Rechtbank Midden-Nederland

Datum uitspraak
30 oktober 2024
Publicatiedatum
7 februari 2025
Zaaknummer
UTR 24/142
Instantie
Rechtbank Midden-Nederland
Type
Uitspraak
Rechtsgebied
Bestuursrecht
Procedures
  • Eerste aanleg - enkelvoudig
Rechters
Vindplaatsen
  • Rechtspraak.nl
AI samenvatting door LexboostAutomatisch gegenereerd

Weigering van de minister van Financiën om de schuld van eiseres over te nemen in het kader van de Wet hersteloperatie toeslagen

In deze uitspraak beoordeelt de rechtbank het beroep van eiseres tegen de weigering van de minister van Financiën om de door eiseres opgegeven schuld over te nemen.
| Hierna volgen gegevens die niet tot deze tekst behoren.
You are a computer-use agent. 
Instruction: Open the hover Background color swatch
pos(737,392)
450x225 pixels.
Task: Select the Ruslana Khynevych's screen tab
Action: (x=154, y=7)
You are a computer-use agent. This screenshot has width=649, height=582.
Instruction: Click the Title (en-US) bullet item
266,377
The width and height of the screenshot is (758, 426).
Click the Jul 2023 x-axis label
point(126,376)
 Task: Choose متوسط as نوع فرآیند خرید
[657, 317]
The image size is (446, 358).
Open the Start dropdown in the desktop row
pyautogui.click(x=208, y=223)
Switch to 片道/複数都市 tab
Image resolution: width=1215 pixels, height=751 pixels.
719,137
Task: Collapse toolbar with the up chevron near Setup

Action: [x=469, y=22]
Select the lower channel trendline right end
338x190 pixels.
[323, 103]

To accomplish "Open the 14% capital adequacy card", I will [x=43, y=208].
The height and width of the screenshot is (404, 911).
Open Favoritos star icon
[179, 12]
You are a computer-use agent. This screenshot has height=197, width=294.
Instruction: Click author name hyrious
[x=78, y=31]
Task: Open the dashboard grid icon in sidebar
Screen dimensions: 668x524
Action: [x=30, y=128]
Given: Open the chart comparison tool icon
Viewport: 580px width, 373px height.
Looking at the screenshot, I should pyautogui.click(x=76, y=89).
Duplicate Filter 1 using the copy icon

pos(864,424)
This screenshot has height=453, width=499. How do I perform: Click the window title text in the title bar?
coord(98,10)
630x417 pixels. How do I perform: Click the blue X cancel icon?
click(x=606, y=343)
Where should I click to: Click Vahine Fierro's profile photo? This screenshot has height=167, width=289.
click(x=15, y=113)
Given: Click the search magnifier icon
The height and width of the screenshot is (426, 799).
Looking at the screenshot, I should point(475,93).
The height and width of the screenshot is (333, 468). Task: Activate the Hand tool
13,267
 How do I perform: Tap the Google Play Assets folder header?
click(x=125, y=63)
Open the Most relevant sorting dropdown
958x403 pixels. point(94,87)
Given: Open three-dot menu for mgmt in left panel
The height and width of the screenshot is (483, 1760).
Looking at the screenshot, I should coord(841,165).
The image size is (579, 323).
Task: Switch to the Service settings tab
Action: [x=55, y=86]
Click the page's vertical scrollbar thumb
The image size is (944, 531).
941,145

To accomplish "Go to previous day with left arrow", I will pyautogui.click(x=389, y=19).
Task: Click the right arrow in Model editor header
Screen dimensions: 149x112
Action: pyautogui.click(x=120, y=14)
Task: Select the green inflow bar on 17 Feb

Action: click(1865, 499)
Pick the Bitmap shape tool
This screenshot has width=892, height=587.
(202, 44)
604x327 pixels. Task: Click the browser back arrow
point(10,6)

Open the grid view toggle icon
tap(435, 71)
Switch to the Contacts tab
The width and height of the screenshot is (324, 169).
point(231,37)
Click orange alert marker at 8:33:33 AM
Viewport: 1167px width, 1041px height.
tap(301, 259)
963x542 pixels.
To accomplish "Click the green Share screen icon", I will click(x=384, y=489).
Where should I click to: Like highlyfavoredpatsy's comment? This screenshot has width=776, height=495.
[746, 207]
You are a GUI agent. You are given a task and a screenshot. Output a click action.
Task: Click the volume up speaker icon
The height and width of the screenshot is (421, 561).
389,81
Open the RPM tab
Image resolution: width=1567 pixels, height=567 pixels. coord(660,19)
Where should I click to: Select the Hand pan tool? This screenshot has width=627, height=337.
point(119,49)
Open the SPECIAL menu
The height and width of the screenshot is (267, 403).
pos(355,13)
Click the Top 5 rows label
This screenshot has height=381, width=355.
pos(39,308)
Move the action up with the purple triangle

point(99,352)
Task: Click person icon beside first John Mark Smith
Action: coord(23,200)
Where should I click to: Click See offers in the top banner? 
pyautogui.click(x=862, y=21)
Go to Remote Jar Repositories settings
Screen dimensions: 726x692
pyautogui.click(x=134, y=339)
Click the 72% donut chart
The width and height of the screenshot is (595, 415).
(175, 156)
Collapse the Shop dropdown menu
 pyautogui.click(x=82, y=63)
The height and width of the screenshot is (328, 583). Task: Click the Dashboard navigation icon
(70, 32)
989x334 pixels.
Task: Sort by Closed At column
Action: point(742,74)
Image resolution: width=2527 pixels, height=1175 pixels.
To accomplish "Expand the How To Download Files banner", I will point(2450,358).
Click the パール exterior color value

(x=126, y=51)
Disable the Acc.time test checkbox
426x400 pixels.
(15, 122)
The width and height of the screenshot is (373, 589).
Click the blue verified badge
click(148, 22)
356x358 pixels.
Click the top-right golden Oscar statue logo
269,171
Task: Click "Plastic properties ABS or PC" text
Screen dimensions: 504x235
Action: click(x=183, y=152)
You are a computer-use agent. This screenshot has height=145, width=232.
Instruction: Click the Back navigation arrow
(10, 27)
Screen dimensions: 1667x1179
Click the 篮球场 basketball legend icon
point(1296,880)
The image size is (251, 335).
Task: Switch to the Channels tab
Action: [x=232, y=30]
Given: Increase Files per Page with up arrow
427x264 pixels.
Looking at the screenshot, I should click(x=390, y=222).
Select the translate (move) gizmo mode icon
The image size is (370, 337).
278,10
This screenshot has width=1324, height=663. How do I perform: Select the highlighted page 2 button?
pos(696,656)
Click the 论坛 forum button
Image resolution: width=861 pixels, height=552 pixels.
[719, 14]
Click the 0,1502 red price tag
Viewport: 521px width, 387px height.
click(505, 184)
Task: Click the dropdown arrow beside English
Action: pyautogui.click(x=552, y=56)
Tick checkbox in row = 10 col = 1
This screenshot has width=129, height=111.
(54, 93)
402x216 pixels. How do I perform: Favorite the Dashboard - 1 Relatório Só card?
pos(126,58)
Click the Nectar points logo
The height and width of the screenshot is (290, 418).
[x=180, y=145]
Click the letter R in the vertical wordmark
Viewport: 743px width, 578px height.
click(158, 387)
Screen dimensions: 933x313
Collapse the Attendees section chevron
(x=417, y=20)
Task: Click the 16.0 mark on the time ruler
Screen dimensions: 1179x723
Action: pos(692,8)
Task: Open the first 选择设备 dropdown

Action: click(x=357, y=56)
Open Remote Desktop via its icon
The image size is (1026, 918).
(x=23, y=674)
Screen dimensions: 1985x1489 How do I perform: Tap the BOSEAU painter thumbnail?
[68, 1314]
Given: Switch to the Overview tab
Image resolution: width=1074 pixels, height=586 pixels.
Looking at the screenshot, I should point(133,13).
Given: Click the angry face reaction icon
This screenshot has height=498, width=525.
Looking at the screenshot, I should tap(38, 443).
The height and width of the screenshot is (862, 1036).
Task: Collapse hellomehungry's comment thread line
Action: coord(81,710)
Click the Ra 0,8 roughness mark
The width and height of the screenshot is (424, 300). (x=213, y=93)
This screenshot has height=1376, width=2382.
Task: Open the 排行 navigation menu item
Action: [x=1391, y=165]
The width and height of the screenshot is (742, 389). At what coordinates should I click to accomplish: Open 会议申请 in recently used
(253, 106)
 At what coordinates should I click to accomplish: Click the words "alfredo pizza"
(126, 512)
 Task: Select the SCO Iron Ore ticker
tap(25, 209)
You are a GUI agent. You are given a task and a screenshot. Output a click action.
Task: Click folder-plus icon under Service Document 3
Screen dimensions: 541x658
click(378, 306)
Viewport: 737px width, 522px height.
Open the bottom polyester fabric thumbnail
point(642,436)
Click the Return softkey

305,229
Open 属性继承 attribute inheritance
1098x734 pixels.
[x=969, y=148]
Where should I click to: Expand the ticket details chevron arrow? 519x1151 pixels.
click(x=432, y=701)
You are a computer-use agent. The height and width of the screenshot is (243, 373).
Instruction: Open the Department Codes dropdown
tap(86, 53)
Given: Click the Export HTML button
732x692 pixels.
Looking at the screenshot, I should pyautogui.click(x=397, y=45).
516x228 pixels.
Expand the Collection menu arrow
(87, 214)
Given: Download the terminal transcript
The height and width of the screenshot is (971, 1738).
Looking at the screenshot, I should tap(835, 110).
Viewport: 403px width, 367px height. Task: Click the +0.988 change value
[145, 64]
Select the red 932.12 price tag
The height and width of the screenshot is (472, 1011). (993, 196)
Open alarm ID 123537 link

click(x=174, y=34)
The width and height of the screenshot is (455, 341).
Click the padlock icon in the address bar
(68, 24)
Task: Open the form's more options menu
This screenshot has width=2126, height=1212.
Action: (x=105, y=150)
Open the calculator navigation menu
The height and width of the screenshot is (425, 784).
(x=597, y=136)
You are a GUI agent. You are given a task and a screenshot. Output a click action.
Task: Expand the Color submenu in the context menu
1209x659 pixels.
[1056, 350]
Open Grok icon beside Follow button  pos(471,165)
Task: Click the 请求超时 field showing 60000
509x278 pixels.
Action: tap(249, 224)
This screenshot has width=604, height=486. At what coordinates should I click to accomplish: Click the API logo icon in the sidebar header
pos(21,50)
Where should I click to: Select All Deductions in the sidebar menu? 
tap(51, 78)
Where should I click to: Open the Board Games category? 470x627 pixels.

De minister heeft deze aanvraag met het besluit van 16 juni 2023 afgewezen. Met het bestreden besluit van 23 november 2023 op het bezwaar van eiseres is de minister bij de afwijzing van de aanvraag gebleven. De rechtbank heeft het beroep op 16 september 2024 op zitting behandeld, waarbij eiseres en haar waarnemer, M.F. van Immerseel, aanwezig waren, evenals de gemachtigde van de minister.

De rechtbank beoordeelt de afwijzing van de aanvraag tot overname van de schulden van eiseres aan de hand van de beroepsgronden van eiseres. Eiseres is een gedupeerde van de kinderopvangtoeslagaffaire en heeft verzocht om overname van private schulden. De minister heeft dit geweigerd, met als weigeringsgronden dat de schuld niet van eiseres is, maar van haar partner, en dat de schuld niet opeisbaar is. Tijdens de zitting heeft de minister de eerste weigeringsgrond niet langer gehandhaafd, waardoor het geschil zich enkel richt op de opeisbaarheid van de vordering.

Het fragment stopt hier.